= Task to complete =
From the line with "Screen dimensions: 800x438" through the line with "Given: Apply Underline", repeat the entries verbatim, both end lines included, and add nothing.
────────
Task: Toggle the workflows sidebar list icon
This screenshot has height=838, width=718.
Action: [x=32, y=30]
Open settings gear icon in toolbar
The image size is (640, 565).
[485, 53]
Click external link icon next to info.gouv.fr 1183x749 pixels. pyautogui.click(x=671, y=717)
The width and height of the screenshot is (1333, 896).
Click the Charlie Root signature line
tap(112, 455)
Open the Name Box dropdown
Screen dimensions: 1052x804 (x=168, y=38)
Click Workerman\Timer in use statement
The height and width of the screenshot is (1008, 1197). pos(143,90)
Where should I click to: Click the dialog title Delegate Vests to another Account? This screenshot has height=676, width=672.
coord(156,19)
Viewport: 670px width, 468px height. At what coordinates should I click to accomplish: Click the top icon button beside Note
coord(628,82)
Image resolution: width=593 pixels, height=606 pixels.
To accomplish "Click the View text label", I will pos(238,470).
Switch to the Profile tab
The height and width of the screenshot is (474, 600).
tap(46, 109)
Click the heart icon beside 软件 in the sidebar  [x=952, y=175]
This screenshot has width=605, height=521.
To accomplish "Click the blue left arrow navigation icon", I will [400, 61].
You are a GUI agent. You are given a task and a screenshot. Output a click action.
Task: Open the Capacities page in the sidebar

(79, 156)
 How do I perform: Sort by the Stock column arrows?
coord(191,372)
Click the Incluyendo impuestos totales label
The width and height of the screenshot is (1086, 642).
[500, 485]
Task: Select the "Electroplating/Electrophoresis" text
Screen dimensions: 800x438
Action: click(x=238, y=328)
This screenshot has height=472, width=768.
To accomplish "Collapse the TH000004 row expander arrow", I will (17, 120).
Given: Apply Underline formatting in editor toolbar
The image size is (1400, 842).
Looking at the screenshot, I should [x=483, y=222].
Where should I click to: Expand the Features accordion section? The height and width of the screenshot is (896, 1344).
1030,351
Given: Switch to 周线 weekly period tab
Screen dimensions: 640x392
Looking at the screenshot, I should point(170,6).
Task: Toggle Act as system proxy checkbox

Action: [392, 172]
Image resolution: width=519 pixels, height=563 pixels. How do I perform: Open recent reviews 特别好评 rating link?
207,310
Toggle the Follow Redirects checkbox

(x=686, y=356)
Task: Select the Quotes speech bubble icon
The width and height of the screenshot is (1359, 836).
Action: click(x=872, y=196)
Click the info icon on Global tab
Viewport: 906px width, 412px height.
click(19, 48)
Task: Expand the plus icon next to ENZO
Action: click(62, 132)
────────
= Reply =
Screen dimensions: 800x438
Action: click(x=238, y=328)
This screenshot has height=472, width=768.
To accomplish "Collapse the TH000004 row expander arrow", I will (17, 120).
Given: Apply Underline formatting in editor toolbar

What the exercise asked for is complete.